Oceans cover 71 percent of the earth’s surface and account for 97 percent of the water on the planet. At points, oceans covered much of North America between the Appalachians and the Rockies and have left their traces to this day. Carson tells the story of oceans, mixing the latest scientific data available to her with a lyrical account of this most salient feature of our planet. Consider this passage about sedimentation:

“When I think of the floor of the deep sea, the single, overwhelming fact that possesses my imagination is the accumulation of sediments. I see the steady, unremitting, downward drift of materials from above, flake upon flake, layer upon layer–a drift that has continued for hundreds of millions of years, that will go on as long as there are seas and continents.

“For the sediments are the materials of the most stupendous ‘snowfall’ the earth has ever seen. It began when the first rains fell on the barren rocks and set in motion the forces of erosion. It was accelerated when living creatures developed in the surface waters and the discarded little shells of lime or silica that had encased them in life began to drift downward to the bottom.  Silently, endlessly, with the deliberation of earth processes that can afford to be slow because they have so much time for completion, the accumulation of the sediments has proceeded. So little in a year, or in a human lifetime, but so enormous an amount in the life of earth and sea.”
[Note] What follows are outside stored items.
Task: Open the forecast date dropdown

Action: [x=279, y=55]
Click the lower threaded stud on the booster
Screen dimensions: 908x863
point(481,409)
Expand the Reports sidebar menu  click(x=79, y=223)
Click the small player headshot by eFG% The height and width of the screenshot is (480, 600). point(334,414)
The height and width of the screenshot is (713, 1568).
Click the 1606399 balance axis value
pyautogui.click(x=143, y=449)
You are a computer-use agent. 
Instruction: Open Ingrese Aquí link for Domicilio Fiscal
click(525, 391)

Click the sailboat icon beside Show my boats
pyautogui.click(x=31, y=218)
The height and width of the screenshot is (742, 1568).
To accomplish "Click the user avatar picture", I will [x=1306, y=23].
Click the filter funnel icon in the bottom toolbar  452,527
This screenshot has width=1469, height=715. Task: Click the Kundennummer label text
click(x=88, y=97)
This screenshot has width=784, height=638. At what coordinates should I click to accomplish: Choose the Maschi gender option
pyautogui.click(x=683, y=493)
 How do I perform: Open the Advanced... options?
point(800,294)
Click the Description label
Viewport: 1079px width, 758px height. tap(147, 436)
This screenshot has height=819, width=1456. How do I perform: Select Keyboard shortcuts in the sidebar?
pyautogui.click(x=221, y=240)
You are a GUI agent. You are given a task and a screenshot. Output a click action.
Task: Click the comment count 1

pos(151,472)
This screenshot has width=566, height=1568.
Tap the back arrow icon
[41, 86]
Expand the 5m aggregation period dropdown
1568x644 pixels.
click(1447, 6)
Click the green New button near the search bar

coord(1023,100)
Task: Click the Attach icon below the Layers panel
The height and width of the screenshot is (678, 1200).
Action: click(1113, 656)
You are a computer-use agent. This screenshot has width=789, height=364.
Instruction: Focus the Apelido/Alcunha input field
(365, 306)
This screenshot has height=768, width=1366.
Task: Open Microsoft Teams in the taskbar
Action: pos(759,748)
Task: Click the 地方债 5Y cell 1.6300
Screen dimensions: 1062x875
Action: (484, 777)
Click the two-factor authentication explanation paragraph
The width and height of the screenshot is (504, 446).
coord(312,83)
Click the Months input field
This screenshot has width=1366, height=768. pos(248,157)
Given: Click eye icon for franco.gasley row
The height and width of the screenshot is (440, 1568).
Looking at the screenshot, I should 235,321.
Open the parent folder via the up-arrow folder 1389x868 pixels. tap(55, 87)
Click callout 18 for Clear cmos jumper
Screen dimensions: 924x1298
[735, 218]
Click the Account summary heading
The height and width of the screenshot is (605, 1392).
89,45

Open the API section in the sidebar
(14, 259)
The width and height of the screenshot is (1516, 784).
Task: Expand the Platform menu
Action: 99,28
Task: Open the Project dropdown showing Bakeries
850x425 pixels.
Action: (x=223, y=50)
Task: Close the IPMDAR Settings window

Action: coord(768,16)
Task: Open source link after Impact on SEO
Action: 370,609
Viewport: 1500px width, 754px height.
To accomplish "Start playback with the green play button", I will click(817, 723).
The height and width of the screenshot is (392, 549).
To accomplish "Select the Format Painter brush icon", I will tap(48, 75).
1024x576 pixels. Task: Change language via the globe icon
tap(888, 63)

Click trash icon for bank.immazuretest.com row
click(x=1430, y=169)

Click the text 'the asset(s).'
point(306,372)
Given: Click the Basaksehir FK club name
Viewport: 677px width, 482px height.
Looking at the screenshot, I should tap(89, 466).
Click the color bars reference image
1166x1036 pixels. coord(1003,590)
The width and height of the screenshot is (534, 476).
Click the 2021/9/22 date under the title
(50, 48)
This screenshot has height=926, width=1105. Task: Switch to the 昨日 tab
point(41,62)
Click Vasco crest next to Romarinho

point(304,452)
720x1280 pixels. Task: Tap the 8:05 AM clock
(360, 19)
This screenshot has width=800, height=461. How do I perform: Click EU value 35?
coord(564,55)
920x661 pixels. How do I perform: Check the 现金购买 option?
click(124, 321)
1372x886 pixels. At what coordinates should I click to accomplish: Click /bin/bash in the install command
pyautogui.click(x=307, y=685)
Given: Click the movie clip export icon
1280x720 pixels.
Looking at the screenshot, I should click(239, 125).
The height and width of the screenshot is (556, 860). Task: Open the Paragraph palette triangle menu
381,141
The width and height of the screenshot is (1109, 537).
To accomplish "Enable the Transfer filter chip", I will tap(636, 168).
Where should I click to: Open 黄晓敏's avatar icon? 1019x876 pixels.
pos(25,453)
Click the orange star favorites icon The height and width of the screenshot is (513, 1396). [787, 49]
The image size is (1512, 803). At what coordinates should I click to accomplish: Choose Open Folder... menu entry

With her writing, what sounds like a dull subject, sedimentation, takes on wonder as it is likened to an unremitting snowfall. It is a skill we see over and over in her work as she takes facts and explains them in a way that captures the imagination.

The Sea Around Us introduces us to oceanography from its account of the beginnings of the oceans on a cooling planet to the inhabitants of the seas on the ocean surface and in the dark depths (I found her discussion of squid, and their ubiquity especially fascinating). She explores the seasonal cycles of life, the topography of the ocean floor, the formation of volcanic islands (and their disappearances), and the evidence of historic rises and falls of the oceans, which in the past, and likely in the future, will inundate much of North America, as well as other coastal and low areas around the world. Even when she wrote, oceans were rising and glacial melts were in process, but in her time this was still seen as merely a cyclical occurrence, unrelated to human causes. Whatever you think about these things, one thing she makes clear–significant areas where humans make a home will be under water some day. The only questions are “how soon?” and “how will we prepare for that day?”

She explores the movements of the oceans, from wave actions to tidal patterns to the vast sea currents that circulate around the globe. The final part of her work considers the impacts of the oceans on our lives, from providing us life-giving salt to functioning as the earth’s thermostat (she emphasizes the incredible heat storage capacities of the ocean and how significant a one degree rise in ocean temperature can be), and finally our human quest to sail, circumnavigate, and explore the depths of the sea.

Those who associate Carson with environmental activism will be surprised at the lack of advocacy in this book. What one encounters instead is description that captures the imagination and awakens us to the wonder that surrounds us. And perhaps this is as vital as any advocacy, because we must first love and deeply care for that for which we advocate. Carson opens our eyes to the wonder of what we might sometimes take for granted and deepens the love many of us have for the sight and sound of waves, the smell of sea air, the delight we take in the creatures of the deep and the awe we have of the power of “the sea around us.”